Seeking Asylum and Soccer in America

Seeking Asylum and Soccer in America

By: Abigail Amaya and Tara Kwan

Seeking asylum in the United States is a long, stressful process. Fleeing from war to political persecution and abandoning family and family losses, asylum seekers arrive in a new country with hopes of a better future. Often, the past and current journey that asylum seekers endure lead them to experience mental health problems like anxiety, depression, and post-traumatic stress disorder. Moreover, as new arrivals in the United States, the refugee, asylum-seeking, and immigrant populations face difficulties accessing culturally sensitive and trauma-informed mental healthcare resources in their language. 

PTV hosts weekly Rainbow Resilience groups on Mondays as a space for survivors to connect and discuss topics that spark interest, such as American fashion, fun activities in Southern California, and coping with stress while awaiting the asylum decision. We discovered the tremendous role that soccer had in our asylum seekers’ lives during one of these groups, so we interviewed three of our soccer-playing survivors. It was surprising to listen to the similarities between their passionate responses, and so let us share that joy and warmth. 
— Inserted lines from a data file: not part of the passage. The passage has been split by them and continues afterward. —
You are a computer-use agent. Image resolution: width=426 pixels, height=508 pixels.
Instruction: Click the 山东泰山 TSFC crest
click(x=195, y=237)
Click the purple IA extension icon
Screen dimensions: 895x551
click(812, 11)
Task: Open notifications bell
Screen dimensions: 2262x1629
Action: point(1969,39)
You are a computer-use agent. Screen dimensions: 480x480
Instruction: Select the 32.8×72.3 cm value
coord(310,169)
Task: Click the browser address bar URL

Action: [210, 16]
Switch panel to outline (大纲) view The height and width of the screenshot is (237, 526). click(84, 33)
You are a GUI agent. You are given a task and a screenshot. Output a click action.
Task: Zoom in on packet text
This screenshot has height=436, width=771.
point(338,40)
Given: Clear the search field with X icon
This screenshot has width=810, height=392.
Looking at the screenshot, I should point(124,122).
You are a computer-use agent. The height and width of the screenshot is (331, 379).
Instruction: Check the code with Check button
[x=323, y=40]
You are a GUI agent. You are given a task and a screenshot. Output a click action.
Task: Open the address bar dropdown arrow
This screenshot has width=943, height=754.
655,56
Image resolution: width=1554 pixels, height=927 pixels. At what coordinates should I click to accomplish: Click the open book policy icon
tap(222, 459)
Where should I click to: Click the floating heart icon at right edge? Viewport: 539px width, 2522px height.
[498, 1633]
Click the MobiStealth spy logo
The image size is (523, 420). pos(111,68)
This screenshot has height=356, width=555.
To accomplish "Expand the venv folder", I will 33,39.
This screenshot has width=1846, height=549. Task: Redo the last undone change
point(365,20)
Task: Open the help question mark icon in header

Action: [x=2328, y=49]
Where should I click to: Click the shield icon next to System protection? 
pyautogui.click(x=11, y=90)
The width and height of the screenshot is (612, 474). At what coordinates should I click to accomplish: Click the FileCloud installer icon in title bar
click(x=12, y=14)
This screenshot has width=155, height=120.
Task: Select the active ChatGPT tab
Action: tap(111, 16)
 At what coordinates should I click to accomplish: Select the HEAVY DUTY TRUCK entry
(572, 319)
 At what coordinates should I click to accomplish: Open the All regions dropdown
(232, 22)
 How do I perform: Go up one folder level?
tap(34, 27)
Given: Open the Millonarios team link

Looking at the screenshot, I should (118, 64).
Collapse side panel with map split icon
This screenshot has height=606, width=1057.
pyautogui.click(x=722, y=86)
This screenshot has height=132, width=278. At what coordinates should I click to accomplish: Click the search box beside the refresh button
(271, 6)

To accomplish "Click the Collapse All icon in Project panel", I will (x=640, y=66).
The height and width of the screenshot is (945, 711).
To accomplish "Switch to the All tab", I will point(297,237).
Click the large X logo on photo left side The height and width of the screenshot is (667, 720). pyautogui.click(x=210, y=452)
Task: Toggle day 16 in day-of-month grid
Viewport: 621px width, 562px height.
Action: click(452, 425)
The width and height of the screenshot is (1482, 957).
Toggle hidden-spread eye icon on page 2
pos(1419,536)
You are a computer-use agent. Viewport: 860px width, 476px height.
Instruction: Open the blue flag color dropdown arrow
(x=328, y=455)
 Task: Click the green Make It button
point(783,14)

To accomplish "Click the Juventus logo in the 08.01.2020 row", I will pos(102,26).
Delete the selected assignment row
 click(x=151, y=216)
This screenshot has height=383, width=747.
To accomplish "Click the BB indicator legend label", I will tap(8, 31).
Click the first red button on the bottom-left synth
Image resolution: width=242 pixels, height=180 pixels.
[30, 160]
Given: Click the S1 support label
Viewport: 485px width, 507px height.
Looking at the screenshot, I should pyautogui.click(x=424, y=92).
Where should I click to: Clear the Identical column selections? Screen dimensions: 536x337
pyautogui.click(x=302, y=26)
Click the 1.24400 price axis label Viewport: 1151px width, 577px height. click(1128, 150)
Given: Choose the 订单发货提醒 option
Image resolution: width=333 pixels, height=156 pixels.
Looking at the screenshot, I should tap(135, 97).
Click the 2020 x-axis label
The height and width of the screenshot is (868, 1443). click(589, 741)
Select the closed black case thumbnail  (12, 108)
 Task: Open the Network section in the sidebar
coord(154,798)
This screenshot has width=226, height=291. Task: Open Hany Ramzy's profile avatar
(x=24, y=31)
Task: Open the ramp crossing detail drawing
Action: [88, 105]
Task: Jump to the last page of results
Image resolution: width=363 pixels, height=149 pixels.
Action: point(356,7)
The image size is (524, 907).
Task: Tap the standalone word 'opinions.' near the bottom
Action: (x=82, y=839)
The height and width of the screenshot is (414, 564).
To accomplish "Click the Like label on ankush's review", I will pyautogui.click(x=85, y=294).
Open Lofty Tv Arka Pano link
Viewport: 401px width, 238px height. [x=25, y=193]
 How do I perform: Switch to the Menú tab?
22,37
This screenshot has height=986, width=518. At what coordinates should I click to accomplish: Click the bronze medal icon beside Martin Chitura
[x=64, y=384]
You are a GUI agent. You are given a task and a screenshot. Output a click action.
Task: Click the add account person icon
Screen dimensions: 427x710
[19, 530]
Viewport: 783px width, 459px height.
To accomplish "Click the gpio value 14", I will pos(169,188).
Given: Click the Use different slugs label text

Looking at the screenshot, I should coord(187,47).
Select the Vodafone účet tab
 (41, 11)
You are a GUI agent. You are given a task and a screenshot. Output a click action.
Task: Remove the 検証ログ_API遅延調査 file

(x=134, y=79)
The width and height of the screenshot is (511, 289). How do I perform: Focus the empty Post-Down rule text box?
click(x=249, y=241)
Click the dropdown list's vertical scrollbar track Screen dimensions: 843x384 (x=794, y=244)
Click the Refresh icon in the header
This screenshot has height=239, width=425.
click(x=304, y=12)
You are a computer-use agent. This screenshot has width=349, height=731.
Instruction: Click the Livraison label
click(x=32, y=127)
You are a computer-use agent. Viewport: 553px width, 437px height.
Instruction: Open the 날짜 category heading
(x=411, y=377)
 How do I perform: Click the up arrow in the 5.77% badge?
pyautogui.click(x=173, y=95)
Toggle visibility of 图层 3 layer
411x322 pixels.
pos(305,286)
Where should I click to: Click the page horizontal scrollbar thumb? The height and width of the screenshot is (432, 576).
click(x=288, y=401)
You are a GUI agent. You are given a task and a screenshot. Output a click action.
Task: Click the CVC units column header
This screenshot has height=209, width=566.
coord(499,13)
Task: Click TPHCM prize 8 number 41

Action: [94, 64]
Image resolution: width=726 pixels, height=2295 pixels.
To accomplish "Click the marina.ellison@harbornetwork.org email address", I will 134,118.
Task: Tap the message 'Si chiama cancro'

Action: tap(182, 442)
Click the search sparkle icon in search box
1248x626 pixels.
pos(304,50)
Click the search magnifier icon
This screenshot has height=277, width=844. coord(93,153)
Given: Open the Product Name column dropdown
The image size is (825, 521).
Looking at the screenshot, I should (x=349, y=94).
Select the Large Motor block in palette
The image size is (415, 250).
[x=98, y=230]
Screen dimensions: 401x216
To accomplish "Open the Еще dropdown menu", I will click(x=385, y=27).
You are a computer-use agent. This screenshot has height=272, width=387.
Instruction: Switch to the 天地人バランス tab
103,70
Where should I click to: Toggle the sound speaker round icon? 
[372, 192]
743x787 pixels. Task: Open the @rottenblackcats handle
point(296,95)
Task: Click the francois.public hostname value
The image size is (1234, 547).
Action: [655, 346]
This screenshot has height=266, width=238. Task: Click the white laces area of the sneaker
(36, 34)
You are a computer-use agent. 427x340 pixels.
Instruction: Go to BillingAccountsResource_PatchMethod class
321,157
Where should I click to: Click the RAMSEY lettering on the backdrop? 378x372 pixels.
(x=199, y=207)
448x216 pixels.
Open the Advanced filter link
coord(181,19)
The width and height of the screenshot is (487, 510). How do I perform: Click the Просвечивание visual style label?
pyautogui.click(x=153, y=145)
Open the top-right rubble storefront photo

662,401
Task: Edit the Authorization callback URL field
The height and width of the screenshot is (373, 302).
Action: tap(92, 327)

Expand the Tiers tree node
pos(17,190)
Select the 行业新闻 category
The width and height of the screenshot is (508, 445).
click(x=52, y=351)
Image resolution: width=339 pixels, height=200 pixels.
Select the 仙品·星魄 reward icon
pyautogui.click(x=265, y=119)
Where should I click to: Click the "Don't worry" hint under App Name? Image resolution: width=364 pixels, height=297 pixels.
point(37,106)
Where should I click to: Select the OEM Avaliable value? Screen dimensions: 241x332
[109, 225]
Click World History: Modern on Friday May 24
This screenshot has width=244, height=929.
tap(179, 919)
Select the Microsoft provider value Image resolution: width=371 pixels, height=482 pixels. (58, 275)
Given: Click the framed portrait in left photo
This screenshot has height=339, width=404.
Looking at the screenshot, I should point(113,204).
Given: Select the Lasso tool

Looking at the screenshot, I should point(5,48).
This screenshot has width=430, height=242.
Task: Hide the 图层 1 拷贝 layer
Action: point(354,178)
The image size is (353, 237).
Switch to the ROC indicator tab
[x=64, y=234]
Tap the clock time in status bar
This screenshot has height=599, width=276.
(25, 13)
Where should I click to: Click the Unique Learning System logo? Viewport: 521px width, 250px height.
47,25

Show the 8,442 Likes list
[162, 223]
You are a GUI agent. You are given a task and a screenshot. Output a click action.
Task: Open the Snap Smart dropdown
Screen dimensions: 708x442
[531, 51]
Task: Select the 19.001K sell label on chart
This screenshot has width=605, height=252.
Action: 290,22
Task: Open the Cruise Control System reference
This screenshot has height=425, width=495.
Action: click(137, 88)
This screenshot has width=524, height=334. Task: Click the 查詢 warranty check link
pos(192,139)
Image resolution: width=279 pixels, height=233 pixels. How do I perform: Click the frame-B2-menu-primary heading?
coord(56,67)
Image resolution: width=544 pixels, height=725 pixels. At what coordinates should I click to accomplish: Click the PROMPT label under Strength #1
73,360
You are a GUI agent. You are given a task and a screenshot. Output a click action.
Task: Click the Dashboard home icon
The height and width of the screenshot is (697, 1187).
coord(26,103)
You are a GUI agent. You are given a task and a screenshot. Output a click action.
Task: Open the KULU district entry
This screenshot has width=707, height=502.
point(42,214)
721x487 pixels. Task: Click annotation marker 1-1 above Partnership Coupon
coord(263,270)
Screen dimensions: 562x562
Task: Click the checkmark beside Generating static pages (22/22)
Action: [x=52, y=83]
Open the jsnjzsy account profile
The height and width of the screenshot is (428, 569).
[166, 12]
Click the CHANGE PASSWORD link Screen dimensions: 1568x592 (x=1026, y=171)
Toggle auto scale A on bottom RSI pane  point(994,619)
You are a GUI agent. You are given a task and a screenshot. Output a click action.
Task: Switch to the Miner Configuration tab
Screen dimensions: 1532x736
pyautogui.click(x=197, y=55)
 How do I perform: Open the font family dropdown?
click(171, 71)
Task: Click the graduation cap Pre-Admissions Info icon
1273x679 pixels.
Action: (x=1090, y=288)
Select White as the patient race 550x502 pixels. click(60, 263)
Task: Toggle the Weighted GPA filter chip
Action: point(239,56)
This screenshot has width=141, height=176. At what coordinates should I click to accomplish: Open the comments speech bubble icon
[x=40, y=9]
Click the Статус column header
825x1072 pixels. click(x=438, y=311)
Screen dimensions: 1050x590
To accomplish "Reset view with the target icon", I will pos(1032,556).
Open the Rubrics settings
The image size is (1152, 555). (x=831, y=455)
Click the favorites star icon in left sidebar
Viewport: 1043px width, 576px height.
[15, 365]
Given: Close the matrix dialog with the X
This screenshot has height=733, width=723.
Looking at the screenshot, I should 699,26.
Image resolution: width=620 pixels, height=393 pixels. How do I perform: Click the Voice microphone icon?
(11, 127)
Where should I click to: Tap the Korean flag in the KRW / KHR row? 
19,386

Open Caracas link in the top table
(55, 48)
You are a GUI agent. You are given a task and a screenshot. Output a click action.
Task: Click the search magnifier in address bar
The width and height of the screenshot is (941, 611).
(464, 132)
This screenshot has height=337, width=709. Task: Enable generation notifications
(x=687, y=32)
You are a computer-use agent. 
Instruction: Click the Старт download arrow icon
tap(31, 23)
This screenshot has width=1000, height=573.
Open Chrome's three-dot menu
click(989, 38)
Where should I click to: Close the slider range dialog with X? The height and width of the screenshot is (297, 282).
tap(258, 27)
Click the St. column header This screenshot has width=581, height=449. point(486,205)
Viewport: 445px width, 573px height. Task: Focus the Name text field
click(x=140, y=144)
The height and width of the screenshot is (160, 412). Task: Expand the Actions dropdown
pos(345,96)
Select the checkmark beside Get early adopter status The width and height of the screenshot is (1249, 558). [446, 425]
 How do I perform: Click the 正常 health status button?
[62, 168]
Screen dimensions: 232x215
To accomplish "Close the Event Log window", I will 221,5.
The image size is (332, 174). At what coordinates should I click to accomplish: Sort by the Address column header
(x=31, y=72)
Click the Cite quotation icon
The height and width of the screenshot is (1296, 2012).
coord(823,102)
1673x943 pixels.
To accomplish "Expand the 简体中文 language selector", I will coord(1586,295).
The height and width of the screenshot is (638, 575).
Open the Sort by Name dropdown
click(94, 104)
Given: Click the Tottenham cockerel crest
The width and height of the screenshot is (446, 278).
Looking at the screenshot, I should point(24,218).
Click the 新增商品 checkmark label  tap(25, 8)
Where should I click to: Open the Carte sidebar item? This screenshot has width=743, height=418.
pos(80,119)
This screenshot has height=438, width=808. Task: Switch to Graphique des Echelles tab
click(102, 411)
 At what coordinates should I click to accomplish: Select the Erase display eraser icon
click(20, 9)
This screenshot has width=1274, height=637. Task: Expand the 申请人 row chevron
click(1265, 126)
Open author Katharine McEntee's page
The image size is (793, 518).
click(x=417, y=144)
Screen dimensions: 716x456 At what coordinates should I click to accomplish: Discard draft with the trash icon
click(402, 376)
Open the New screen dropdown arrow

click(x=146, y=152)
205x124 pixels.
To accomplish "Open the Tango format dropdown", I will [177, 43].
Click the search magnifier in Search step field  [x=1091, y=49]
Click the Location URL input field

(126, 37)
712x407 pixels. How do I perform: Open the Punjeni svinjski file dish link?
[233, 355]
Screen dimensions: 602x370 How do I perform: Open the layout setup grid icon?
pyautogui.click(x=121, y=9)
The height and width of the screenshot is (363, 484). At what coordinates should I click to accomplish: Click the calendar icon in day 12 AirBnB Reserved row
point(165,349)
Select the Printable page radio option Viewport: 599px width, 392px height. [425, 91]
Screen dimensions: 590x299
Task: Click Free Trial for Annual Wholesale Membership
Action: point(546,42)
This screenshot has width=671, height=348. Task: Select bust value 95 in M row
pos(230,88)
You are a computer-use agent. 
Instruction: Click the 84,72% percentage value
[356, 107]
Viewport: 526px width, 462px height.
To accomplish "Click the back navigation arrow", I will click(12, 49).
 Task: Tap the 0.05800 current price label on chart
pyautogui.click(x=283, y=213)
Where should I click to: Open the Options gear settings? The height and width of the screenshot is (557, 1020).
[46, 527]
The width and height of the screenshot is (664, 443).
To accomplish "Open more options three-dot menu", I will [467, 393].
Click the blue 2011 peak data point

John Sande (he/him/his) came from Cameroon and is seeking political asylum in the United States. At seven years old, John started playing soccer in his community. Using banana leaves, sticks, and mud, he would mold them into balls. Playing soccer in the dirt barefoot has given him the fondest memories as a child. John has grown apart from his niche of goalkeeping with age but not from his love for soccer and continues to play on defense. Most recently, his passion for soccer helped him navigate the way to the United States. From Ecuador to Colombia to Panama, through the dangers of the jungle, John endured life-changing hardships that continue to torment him today. Although language and culture barriers existed, he found friends in Panamanian communities that welcomed him and encouraged him to join their soccer games. Immigration officers also joined their games, decreasing fear of their presence amongst the immigrant community. The same courage to play followed him to the detention centers, where other immigrants, too, found soccer as a healing mechanism. Currently, to keep his passion alive, John plays club soccer two to three times a week in a stable, safe environment where he feels the happiest. Soccer has the engine that keeps John going. It makes him feel more than love, more than resilience; it’s indescribable. 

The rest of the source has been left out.